Ellie Mae Enters into Definitive Agreement to Be Acquired by Thoma Bravo
Ellie Maes Board of Directors unanimously approved the definitive agreement and recommended that stockholders vote their shares in favor of the transaction.
Ellie
Mae® (NYSE:ELLI), the leading cloud-based platform
provider for the mortgage finance industry, announced that it has
entered into a definitive agreement to be acquired by Thoma Bravo, LLC,
a leading private equity investment firm, in an all-cash transaction
that values Ellie Mae at an aggregate equity value of approximately $3.7
billion.
Under the terms of the agreement, all Ellie Mae shareholders will
receive $99.00 in cash per share. The price per share represents a 47
percent premium to the 30-day average closing share price and 49 percent
premium to the 60-day average closing price as of February 1, 2019.
“Since the founding of Ellie Mae more than 20 years ago, our mission has
been simple – to automate everything automatable for the residential
mortgage industry,” said Jonathan Corr, president and CEO of Ellie Mae.
“As we enter this next phase of our digital mortgage journey, we are
thrilled to provide immediate value to our shareholders. With the
investment and support from Thoma Bravo, we will remain committed to our
customers’ success, innovation and growth of the Encompass Digital
Lending Platform while maintaining our position as a best place to work.”

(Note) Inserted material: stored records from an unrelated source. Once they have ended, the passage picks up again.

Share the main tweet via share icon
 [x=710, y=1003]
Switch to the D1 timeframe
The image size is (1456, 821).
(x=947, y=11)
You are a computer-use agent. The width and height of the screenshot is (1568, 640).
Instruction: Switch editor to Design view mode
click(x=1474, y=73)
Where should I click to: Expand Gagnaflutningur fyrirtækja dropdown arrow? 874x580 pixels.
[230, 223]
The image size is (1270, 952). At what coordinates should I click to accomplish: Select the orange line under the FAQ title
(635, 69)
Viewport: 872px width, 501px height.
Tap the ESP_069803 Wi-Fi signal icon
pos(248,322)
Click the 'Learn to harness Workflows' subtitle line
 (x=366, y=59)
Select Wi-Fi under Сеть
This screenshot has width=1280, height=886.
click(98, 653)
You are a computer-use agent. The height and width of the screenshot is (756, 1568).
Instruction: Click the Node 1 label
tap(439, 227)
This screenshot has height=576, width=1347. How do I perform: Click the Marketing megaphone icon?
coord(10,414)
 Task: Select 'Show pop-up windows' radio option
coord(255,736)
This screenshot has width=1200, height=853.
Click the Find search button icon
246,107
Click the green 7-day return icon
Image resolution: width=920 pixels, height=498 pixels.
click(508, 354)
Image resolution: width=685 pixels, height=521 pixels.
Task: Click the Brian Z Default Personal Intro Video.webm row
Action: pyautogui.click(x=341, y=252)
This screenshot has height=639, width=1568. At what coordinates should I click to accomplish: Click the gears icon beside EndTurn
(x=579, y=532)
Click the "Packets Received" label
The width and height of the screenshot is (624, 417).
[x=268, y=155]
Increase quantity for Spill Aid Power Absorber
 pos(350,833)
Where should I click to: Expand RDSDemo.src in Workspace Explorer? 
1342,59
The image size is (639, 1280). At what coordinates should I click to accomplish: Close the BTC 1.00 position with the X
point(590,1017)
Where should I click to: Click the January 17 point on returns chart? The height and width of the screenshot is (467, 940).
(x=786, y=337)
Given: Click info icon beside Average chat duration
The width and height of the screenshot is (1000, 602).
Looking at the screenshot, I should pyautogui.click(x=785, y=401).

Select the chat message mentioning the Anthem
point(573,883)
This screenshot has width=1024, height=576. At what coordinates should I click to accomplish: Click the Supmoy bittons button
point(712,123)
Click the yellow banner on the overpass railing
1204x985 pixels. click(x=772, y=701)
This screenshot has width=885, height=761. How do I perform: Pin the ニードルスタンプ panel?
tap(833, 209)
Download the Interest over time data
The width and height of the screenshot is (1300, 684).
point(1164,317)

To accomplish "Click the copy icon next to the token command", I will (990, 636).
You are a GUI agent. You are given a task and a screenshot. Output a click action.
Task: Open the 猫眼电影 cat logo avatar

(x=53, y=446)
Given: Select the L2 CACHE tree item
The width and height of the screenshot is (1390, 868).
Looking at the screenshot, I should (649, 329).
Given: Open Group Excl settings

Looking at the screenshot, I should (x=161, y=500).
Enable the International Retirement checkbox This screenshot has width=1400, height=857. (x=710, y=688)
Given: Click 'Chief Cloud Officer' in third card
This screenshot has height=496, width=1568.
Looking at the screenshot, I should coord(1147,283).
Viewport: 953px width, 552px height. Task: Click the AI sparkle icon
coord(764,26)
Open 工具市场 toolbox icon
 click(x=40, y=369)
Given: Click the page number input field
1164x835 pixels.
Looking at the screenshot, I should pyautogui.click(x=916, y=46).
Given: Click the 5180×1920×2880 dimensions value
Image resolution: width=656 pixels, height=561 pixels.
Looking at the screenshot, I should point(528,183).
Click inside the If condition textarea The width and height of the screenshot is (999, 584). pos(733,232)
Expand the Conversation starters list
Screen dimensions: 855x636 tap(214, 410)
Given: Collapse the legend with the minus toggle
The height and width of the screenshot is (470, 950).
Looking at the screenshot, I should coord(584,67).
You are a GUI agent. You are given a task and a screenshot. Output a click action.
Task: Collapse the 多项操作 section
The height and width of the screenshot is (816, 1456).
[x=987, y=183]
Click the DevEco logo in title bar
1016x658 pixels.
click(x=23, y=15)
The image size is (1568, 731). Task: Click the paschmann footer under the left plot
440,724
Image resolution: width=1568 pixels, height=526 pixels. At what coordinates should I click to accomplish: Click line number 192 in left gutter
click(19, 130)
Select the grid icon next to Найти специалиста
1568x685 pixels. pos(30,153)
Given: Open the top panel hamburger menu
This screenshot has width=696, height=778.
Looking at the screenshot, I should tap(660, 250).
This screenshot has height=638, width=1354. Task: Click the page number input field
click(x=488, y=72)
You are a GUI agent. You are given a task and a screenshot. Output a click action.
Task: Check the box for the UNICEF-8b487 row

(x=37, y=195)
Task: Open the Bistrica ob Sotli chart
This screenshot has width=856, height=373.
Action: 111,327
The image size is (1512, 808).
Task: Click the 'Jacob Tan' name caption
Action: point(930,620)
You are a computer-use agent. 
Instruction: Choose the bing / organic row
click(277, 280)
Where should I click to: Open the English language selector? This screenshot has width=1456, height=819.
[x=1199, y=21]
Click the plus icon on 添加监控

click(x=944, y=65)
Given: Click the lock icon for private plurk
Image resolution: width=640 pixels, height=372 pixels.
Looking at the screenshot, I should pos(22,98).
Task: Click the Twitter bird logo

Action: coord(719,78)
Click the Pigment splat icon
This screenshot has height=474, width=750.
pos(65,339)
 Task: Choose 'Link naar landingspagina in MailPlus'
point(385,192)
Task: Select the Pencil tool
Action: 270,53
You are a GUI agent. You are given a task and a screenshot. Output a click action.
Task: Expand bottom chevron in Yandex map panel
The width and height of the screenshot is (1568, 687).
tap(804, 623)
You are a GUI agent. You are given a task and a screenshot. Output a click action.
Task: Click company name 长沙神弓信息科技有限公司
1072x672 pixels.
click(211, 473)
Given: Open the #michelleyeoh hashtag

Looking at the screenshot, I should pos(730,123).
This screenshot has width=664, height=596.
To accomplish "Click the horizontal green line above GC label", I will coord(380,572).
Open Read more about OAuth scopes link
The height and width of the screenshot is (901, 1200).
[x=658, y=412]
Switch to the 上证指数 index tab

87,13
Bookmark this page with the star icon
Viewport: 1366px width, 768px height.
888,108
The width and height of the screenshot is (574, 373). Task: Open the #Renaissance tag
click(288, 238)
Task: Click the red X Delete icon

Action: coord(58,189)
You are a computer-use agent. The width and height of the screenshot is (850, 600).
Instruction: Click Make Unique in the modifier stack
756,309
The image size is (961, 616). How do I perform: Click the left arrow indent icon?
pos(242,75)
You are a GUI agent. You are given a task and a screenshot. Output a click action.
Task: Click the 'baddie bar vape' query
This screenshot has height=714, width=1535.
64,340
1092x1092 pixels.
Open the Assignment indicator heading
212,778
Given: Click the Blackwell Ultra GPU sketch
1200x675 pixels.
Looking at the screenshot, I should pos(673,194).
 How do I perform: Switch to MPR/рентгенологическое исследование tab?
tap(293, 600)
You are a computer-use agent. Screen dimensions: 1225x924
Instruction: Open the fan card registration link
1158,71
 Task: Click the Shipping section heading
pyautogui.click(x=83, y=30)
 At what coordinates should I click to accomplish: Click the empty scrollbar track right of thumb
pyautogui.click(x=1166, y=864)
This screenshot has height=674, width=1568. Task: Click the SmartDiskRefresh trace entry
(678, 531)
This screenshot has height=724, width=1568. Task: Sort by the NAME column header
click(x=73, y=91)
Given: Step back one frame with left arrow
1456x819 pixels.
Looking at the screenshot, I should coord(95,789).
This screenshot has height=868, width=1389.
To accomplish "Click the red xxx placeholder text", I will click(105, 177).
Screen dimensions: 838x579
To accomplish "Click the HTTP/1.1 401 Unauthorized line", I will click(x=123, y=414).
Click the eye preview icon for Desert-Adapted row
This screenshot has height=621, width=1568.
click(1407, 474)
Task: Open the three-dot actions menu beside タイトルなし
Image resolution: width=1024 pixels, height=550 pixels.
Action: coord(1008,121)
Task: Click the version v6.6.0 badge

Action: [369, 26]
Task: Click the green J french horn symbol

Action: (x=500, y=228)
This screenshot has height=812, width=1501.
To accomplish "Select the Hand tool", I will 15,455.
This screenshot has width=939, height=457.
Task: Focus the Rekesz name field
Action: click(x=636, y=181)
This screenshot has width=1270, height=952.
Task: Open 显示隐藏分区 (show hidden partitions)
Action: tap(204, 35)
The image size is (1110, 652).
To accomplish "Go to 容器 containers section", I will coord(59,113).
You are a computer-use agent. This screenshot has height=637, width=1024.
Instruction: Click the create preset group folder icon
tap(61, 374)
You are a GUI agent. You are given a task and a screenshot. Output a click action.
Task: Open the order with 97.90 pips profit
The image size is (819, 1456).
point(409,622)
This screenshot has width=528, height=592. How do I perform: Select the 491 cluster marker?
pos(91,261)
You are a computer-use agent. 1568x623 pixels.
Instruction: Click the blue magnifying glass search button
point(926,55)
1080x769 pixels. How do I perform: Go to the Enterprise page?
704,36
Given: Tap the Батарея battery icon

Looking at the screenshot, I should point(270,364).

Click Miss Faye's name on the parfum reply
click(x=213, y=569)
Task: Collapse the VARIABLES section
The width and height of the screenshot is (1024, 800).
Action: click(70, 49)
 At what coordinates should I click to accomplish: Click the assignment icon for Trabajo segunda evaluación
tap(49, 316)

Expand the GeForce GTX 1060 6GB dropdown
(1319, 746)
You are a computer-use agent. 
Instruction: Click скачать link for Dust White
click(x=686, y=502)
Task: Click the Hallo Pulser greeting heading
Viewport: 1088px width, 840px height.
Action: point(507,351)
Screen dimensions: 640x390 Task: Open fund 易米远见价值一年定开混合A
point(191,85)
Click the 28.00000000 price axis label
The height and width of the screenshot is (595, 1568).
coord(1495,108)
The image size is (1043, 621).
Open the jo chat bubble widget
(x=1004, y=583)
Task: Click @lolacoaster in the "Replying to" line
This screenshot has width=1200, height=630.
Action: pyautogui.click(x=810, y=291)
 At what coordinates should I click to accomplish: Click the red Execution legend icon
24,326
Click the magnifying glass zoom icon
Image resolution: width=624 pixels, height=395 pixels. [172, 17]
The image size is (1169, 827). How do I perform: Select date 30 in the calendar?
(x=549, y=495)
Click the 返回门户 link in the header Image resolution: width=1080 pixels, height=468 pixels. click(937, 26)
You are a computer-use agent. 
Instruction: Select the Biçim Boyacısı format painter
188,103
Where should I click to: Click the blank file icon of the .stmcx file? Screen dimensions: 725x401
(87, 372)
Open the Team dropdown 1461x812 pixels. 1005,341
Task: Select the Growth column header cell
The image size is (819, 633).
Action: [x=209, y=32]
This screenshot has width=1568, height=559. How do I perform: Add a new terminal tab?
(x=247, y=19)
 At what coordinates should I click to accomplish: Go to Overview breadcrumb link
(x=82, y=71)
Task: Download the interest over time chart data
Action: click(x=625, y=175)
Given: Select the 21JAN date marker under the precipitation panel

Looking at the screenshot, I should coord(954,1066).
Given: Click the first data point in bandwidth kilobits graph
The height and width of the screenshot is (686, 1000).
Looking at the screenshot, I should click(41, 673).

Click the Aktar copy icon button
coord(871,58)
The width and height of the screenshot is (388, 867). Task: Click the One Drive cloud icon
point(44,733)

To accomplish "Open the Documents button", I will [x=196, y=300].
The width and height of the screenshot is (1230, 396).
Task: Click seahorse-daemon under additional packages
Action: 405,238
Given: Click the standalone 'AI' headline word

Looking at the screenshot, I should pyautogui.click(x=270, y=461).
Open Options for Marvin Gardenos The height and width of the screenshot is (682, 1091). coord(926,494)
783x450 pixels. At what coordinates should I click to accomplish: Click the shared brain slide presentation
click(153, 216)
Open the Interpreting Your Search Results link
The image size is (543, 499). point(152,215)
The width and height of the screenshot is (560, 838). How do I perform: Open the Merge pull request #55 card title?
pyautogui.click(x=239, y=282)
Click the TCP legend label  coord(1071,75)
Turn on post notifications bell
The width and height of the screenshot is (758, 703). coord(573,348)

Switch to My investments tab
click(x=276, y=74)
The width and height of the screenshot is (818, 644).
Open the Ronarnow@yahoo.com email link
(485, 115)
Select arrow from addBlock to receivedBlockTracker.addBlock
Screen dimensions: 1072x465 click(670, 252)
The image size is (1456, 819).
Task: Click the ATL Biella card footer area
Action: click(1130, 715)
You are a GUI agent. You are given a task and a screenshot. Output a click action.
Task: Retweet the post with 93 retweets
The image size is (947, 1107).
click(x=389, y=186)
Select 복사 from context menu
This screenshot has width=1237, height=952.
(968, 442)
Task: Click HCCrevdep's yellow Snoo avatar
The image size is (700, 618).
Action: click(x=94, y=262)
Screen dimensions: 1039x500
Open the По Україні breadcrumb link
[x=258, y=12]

“Ellie Mae delivers powerful and innovative mortgage technology
solutions across every channel of the residential mortgage sector,
enabling lenders to originate more loans while reducing costs and
driving efficiency, quality and compliance throughout the mortgage
process,” said Holden Spaht, a Managing Partner at Thoma Bravo. “Ellie
Mae is leading the digital transformation of the residential mortgage
industry and we look forward to building on the company’s successes and
to our partnership through this next chapter of growth.”
Ellie Mae’s Board of Directors unanimously approved the definitive
agreement and recommended that stockholders vote their shares in favor
of the transaction. Ellie Mae’s headquarters will remain in Pleasanton,
California, with regional offices across the United States. Closing of
the transaction is subject to approval by Ellie Mae stockholders and
regulatory authorities and the satisfaction of customary closing
conditions. The transaction is expected to close in the second or third
quarter of 2019 and is not subject to a financial condition.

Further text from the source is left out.